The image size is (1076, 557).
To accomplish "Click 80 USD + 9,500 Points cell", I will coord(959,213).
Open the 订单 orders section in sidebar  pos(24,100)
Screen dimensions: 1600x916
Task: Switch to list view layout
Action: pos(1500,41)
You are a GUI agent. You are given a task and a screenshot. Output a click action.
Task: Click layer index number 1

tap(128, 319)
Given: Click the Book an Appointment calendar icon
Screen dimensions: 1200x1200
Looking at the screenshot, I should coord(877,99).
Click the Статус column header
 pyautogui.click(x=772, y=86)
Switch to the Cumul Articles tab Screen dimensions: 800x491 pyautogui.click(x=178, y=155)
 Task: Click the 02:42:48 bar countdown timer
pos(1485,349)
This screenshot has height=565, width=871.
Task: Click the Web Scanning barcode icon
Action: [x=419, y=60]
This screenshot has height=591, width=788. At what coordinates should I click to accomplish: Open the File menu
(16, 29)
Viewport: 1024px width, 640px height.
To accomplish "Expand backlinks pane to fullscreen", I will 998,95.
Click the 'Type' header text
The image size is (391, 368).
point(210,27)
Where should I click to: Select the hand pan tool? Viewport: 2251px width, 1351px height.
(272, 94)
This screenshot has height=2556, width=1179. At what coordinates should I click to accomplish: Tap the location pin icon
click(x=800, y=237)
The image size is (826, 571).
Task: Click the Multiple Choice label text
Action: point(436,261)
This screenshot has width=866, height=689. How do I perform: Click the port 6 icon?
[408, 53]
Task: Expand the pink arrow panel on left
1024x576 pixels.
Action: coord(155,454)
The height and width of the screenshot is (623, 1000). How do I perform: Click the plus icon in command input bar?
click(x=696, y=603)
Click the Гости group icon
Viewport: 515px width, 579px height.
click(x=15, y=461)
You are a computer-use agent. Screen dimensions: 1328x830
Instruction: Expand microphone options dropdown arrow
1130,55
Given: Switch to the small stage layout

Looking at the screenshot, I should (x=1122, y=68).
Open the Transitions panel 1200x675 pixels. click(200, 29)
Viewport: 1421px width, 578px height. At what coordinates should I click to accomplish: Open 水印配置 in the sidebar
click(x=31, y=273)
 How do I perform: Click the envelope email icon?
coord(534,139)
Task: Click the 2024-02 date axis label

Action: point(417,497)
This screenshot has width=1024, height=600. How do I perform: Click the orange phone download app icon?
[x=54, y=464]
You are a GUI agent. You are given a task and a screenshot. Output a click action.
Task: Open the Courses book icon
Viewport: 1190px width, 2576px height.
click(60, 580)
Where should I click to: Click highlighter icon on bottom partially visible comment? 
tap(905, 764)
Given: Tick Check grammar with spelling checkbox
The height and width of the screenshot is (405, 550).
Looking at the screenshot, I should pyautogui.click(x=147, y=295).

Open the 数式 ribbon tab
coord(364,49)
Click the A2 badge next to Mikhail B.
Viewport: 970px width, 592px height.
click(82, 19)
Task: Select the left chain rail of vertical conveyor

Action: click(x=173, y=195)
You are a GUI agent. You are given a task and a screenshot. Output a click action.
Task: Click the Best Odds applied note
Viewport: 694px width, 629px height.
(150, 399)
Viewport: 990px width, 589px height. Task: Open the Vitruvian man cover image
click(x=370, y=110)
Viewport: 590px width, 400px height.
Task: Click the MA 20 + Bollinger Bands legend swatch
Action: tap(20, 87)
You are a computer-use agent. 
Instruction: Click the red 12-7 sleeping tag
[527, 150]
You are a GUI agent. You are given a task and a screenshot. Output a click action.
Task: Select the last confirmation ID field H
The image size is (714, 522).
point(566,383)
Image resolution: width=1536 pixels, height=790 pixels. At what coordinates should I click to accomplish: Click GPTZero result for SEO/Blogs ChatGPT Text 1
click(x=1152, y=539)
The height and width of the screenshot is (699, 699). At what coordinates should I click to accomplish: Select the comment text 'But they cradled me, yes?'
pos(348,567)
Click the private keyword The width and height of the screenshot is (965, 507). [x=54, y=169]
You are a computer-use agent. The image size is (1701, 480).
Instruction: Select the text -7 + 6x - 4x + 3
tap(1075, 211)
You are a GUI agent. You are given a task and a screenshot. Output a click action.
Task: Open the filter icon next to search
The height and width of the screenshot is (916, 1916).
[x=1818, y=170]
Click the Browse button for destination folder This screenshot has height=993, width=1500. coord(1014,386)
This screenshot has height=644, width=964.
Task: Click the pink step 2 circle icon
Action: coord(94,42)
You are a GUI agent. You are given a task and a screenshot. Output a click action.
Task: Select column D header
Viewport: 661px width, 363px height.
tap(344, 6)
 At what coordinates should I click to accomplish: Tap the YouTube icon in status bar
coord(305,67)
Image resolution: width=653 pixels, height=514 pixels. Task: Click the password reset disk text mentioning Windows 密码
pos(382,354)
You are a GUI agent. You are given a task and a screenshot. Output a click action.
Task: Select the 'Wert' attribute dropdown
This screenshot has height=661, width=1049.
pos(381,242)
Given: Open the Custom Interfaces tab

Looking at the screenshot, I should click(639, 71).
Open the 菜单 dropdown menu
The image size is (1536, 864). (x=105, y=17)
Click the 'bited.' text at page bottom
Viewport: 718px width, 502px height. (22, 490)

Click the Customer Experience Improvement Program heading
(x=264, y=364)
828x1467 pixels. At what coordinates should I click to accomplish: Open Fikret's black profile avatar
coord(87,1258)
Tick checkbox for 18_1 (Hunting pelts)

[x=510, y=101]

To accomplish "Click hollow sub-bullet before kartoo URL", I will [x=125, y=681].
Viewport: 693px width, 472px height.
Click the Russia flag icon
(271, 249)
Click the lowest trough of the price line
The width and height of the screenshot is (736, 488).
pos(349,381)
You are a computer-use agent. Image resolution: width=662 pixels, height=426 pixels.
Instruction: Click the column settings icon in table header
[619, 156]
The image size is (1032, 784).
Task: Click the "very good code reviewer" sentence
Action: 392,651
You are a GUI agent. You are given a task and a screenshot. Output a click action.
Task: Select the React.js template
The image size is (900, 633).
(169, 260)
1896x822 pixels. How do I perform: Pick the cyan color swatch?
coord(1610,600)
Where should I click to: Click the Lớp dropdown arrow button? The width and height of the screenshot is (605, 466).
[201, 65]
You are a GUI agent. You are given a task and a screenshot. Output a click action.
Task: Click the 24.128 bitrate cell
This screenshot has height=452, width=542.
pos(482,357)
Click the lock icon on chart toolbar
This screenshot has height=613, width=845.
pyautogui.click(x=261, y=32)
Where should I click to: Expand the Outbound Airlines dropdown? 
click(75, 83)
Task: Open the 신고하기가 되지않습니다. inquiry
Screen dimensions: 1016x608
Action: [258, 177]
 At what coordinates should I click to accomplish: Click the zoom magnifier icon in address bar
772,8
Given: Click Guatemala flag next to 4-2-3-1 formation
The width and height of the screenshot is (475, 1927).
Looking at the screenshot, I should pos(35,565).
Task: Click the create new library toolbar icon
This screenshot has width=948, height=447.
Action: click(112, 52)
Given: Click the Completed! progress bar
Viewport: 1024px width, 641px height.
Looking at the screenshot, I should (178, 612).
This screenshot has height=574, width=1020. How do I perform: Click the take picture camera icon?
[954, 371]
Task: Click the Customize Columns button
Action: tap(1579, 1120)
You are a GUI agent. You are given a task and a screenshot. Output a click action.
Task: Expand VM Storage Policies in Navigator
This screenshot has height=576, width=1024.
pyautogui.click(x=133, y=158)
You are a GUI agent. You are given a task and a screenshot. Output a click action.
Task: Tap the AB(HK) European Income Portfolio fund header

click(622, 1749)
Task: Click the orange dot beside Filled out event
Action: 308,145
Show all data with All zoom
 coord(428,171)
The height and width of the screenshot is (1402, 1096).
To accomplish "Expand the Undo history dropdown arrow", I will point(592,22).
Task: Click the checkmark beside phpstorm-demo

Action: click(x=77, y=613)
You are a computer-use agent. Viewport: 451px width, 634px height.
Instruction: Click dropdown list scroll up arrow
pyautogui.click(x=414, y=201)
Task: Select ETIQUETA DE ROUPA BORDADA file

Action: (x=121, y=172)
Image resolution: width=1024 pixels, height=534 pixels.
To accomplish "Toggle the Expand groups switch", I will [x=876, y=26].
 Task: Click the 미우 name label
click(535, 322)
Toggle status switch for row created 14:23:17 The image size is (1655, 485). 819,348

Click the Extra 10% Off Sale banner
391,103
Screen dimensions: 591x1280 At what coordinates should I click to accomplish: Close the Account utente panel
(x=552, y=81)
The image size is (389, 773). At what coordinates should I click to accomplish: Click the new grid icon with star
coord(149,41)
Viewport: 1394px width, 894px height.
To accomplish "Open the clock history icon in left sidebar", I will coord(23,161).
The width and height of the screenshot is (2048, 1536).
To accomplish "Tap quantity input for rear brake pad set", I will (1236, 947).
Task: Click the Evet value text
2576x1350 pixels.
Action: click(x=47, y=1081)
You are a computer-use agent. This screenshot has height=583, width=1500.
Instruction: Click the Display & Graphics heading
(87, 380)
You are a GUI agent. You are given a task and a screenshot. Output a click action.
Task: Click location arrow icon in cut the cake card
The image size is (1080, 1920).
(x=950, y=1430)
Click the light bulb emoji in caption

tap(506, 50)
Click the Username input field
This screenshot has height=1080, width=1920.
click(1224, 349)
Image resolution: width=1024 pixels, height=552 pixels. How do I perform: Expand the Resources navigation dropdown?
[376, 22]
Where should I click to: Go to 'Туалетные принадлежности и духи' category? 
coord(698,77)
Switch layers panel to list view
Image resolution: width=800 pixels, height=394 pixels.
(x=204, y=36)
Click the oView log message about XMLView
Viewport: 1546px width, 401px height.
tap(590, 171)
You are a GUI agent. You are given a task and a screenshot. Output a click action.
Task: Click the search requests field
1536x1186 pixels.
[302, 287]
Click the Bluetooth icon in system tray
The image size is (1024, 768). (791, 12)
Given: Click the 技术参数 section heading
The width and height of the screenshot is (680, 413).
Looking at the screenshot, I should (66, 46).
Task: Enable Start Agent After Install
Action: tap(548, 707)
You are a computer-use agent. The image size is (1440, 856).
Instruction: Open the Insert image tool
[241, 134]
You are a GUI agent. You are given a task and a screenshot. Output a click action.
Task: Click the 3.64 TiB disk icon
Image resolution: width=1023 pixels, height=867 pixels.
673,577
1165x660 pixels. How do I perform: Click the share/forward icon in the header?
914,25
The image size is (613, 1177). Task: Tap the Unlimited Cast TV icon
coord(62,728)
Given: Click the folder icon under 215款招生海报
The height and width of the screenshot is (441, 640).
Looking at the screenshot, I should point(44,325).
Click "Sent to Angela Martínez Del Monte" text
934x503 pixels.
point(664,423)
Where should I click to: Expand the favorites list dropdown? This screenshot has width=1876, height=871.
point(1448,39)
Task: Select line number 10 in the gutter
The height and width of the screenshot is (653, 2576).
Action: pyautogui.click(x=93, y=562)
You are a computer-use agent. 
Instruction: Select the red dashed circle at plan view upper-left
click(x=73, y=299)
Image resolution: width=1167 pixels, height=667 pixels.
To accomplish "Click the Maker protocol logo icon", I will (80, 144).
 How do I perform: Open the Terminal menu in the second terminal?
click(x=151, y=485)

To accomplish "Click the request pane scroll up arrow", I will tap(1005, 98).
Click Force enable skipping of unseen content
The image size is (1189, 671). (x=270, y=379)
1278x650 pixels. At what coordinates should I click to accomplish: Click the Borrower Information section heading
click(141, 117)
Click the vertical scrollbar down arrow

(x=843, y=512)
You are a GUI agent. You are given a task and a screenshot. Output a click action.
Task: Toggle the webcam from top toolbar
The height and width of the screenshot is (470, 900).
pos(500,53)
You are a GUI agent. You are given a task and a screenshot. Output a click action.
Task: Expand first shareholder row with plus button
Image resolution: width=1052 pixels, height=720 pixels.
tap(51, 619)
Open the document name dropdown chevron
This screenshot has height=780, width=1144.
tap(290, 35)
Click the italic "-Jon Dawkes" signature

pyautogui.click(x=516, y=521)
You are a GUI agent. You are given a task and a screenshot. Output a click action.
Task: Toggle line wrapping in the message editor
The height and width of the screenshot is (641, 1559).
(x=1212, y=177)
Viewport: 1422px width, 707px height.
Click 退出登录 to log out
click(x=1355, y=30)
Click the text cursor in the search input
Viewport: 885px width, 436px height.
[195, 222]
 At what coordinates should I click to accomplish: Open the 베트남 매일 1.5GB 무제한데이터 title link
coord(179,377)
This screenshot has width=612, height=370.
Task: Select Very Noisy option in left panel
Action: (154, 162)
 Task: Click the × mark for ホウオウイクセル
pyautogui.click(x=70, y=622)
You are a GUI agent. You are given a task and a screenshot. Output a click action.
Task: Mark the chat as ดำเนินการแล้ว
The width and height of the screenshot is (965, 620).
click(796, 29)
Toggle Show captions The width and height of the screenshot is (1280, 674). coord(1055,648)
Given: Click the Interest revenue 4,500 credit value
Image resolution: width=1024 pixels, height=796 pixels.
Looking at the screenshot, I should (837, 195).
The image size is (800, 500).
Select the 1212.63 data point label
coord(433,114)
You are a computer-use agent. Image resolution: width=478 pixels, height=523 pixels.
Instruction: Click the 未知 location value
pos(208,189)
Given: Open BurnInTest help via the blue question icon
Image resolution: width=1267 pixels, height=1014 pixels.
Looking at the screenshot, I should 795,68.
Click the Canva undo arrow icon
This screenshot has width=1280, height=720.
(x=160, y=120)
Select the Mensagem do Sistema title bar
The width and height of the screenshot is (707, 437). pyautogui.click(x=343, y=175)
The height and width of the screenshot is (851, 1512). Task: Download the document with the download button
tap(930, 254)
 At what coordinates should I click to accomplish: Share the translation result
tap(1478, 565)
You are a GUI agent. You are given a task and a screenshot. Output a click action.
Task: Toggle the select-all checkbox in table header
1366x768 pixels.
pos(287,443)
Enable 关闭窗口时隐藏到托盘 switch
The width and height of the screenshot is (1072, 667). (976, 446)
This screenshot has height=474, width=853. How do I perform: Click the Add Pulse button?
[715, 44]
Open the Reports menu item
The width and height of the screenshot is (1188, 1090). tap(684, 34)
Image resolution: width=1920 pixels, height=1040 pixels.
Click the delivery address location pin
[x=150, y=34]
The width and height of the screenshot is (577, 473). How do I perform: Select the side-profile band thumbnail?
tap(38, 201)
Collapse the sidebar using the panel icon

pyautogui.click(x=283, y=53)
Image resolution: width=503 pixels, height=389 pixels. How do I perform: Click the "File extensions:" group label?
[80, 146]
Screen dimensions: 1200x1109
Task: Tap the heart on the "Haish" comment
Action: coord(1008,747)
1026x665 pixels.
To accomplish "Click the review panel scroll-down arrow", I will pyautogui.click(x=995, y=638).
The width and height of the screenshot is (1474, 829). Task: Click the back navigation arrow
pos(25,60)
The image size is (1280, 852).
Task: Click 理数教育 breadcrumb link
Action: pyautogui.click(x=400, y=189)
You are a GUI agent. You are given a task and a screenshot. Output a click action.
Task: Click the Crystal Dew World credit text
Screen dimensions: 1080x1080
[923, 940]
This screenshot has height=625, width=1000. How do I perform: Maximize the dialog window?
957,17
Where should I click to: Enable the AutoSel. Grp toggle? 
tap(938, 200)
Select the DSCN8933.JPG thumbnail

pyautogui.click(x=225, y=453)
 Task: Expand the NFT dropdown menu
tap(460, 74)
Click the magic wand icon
▬▬▬▬▬▬
**Work instruction**.
Look for "history" in each line of the material, then copy the lines where it is found.

**Task solution**.
To accomplish "Expand the Undo history dropdown arrow", I will point(592,22).
To accomplish "Open the clock history icon in left sidebar", I will coord(23,161).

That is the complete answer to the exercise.